You hear a fair bit about experimental poetry on these virtual pages, but perhaps a little less so about experimental prose. So now's your chance, as Joanna Walsh has a new book out. Last year's Seed was a constraint-driven experimental digital novella inspired by Balenstrini's Tristano, Cortázar's Hopscotch and Perec's Life a User's Manual, and, says, Walsh "the craziest thing I've ever made". Which is a good start.

Her latest publication is Break.up: A Novel in Essays, out on Semiotext(e), and with this event its official launch. As the story's narrator crosses Europe, she both runs from and pursues a lover via emails, texts and PMs, creating a dream-like, almost exclusively online affair, throwing up questions about connection and communication.

This is Joanna's second novel - Hotel came out in 2015 on Bloomsbury - and she is also a prolific short story writer, with two collections published by Sheffield-based Northern Fiction Alliance indie house And Other Stories: Vertigo (2016) and Worlds From The Word's End (2017). The title story of the latter found its way into the rather very good Best British Short Stories 2015 anthology (alongside the likes of Man Booker shortlistee Alison Moore and national treasure Hilary Mantel, no less), while another piece of her short fiction, Femme Maison, from her now out-of-print collection Fractals: Short Stories (3:AM Press), was included in Salt's Best British Short Stories 2014.

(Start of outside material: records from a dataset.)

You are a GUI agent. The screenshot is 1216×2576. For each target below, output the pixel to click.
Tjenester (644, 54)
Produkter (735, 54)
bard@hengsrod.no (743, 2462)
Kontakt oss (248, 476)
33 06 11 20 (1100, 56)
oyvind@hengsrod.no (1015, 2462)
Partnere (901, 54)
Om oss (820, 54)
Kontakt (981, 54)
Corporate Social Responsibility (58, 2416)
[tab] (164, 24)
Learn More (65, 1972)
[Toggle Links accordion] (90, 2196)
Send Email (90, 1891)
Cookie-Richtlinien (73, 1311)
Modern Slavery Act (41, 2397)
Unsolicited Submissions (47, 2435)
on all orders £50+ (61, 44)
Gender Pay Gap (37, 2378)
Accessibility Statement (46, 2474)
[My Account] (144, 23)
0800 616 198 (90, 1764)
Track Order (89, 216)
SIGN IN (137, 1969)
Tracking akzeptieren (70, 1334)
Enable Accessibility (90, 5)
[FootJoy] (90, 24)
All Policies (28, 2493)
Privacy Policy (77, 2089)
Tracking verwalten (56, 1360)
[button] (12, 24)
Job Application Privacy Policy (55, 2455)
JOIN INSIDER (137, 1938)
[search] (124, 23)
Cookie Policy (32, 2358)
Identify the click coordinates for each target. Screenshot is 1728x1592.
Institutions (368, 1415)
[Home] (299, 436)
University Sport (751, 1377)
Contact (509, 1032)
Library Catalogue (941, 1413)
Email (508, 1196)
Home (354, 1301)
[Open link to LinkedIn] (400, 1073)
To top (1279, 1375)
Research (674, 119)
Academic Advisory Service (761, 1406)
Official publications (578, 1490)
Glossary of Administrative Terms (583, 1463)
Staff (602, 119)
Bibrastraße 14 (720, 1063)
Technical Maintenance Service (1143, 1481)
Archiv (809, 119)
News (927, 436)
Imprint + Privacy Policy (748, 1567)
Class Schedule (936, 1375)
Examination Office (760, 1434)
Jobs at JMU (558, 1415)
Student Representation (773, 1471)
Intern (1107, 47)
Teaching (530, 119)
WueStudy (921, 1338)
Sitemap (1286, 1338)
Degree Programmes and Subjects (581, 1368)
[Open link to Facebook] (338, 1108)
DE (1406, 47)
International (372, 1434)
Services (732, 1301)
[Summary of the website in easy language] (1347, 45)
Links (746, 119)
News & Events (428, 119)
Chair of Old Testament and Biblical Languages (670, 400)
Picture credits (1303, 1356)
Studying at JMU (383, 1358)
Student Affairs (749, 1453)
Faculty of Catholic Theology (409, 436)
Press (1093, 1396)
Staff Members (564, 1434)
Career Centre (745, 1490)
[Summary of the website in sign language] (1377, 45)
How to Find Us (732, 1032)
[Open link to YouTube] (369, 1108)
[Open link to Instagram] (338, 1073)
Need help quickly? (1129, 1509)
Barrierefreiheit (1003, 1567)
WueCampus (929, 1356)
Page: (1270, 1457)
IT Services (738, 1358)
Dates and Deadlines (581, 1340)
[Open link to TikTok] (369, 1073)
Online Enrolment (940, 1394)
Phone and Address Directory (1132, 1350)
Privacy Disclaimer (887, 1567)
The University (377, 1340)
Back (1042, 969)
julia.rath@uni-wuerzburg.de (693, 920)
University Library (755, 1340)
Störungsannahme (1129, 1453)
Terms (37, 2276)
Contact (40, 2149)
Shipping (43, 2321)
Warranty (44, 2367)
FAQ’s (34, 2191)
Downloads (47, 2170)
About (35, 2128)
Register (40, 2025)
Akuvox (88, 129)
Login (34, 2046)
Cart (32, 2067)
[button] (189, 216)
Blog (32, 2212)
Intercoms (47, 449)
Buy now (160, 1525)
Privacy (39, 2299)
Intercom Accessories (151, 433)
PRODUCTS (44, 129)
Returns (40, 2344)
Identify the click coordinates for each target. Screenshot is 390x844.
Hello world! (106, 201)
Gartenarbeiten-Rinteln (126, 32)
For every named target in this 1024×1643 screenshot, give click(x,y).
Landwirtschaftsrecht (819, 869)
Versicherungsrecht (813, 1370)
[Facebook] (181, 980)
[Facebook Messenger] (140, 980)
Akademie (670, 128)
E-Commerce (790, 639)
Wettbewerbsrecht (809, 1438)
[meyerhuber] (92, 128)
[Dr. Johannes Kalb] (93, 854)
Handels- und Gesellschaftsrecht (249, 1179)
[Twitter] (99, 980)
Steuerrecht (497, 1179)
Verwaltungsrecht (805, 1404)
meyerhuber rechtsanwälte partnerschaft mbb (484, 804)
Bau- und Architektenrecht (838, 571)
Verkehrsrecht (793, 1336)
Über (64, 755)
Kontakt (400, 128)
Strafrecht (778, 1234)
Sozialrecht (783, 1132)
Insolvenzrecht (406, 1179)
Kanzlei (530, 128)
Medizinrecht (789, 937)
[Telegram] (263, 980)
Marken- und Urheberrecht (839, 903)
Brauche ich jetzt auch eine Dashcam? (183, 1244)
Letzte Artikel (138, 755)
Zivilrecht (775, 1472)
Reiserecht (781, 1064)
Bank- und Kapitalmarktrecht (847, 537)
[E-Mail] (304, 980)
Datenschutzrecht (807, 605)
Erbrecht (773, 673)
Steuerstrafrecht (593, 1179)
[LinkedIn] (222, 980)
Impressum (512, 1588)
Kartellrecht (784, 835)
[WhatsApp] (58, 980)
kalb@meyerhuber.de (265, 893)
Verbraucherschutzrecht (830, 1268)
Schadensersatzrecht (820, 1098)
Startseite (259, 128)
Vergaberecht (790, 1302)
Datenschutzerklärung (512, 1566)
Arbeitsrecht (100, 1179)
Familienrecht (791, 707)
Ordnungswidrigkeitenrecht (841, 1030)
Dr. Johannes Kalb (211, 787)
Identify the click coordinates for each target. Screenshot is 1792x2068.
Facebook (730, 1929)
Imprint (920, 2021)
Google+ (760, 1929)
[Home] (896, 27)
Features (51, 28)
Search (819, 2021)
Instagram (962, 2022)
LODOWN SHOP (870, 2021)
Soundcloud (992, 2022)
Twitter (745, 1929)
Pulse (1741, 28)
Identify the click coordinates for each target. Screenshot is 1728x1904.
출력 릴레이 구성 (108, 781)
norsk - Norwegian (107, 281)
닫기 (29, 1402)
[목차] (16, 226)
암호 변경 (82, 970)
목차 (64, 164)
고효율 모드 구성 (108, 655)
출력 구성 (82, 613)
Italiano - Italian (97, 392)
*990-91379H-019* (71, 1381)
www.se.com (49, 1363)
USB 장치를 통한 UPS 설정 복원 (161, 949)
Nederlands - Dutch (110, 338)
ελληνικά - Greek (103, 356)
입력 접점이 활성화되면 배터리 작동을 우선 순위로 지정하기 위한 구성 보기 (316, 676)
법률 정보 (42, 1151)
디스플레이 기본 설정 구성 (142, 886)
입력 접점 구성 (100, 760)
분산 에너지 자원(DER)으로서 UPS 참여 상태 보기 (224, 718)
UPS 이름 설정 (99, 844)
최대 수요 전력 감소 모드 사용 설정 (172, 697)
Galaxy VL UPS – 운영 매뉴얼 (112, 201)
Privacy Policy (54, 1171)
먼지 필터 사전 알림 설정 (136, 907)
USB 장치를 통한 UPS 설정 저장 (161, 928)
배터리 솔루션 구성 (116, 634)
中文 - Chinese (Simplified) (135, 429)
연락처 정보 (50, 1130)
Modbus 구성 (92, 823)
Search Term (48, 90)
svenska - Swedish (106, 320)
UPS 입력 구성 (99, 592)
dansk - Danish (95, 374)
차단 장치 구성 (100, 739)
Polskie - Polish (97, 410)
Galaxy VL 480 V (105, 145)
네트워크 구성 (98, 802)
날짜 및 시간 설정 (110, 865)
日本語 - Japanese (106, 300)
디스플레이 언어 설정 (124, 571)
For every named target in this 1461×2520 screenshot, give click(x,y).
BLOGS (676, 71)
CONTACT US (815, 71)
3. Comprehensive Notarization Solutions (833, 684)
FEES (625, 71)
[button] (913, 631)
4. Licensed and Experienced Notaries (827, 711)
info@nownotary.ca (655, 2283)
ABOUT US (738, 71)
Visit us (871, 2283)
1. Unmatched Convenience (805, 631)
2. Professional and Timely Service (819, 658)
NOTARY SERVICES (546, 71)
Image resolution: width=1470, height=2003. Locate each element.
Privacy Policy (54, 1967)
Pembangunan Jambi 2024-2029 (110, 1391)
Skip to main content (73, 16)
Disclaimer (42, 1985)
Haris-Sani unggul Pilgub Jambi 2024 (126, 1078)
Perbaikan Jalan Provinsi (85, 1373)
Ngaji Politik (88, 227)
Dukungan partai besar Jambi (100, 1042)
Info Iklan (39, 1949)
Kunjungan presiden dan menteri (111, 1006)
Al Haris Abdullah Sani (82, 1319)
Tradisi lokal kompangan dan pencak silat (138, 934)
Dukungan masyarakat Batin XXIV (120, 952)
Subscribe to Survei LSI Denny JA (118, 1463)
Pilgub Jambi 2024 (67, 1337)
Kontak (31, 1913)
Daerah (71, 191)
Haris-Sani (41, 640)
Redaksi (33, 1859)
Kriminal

Walsh's work has been published by Granta, The London Review of Books, The White Review and elsewhere, and she's a contributing editor at 3:AM Magazine. She's also one of this term's Centre for New Writing's writers in residence, or Burgess Fellows, as they're now known (the other being Kayo Chingonyi), but somehow she's managed to find time to chat about her work to Dr Kaye Mitchell of the University of Manchester. Sounds as if they'll have plenty to cover!